SOURCE MATERIAL:
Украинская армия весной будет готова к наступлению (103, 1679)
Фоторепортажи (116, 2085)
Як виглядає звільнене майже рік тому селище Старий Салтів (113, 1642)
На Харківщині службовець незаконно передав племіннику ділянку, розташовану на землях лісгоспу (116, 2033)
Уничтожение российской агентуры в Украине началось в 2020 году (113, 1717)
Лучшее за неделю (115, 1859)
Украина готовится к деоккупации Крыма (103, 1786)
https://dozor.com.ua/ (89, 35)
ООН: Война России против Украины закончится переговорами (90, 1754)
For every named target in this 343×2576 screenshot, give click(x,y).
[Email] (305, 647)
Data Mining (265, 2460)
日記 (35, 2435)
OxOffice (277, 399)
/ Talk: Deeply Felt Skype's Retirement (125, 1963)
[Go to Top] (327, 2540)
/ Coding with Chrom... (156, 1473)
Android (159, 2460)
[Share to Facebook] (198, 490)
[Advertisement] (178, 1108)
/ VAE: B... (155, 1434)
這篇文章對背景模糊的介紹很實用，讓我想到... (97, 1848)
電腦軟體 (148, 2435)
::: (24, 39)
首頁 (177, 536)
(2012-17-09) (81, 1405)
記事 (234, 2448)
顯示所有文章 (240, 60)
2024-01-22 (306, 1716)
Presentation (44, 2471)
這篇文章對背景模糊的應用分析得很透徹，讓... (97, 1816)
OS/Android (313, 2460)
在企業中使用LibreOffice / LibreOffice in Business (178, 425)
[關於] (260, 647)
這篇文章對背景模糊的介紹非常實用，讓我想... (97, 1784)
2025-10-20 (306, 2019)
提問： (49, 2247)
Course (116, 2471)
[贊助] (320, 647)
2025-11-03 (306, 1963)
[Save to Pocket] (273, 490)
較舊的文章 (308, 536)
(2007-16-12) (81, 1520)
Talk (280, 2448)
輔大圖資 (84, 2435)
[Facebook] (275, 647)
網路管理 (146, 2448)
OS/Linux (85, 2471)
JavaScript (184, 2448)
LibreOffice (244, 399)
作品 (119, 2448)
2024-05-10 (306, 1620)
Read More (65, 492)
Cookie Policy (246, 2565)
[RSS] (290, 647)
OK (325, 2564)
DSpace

TASK STATEMENT: Copy out all of the records, keeping every line identical.

YOUR SOLUTION:
Украинская армия весной будет готова к наступлению (103, 1679)
Фоторепортажи (116, 2085)
Як виглядає звільнене майже рік тому селище Старий Салтів (113, 1642)
На Харківщині службовець незаконно передав племіннику ділянку, розташовану на землях лісгоспу (116, 2033)
Уничтожение российской агентуры в Украине началось в 2020 году (113, 1717)
Лучшее за неделю (115, 1859)
Украина готовится к деоккупации Крыма (103, 1786)
https://dozor.com.ua/ (89, 35)
ООН: Война России против Украины закончится переговорами (90, 1754)
For every named target in this 343×2576 screenshot, give click(x,y).
[Email] (305, 647)
Data Mining (265, 2460)
日記 (35, 2435)
OxOffice (277, 399)
/ Talk: Deeply Felt Skype's Retirement (125, 1963)
[Go to Top] (327, 2540)
/ Coding with Chrom... (156, 1473)
Android (159, 2460)
[Share to Facebook] (198, 490)
[Advertisement] (178, 1108)
/ VAE: B... (155, 1434)
這篇文章對背景模糊的介紹很實用，讓我想到... (97, 1848)
電腦軟體 (148, 2435)
::: (24, 39)
首頁 (177, 536)
(2012-17-09) (81, 1405)
記事 (234, 2448)
顯示所有文章 (240, 60)
2024-01-22 (306, 1716)
Presentation (44, 2471)
這篇文章對背景模糊的應用分析得很透徹，讓... (97, 1816)
OS/Android (313, 2460)
在企業中使用LibreOffice / LibreOffice in Business (178, 425)
[關於] (260, 647)
這篇文章對背景模糊的介紹非常實用，讓我想... (97, 1784)
2025-10-20 (306, 2019)
提問： (49, 2247)
Course (116, 2471)
[贊助] (320, 647)
2025-11-03 (306, 1963)
[Save to Pocket] (273, 490)
較舊的文章 (308, 536)
(2007-16-12) (81, 1520)
Talk (280, 2448)
輔大圖資 (84, 2435)
[Facebook] (275, 647)
網路管理 (146, 2448)
OS/Linux (85, 2471)
JavaScript (184, 2448)
LibreOffice (244, 399)
作品 (119, 2448)
2024-05-10 (306, 1620)
Read More (65, 492)
Cookie Policy (246, 2565)
[RSS] (290, 647)
OK (325, 2564)
DSpace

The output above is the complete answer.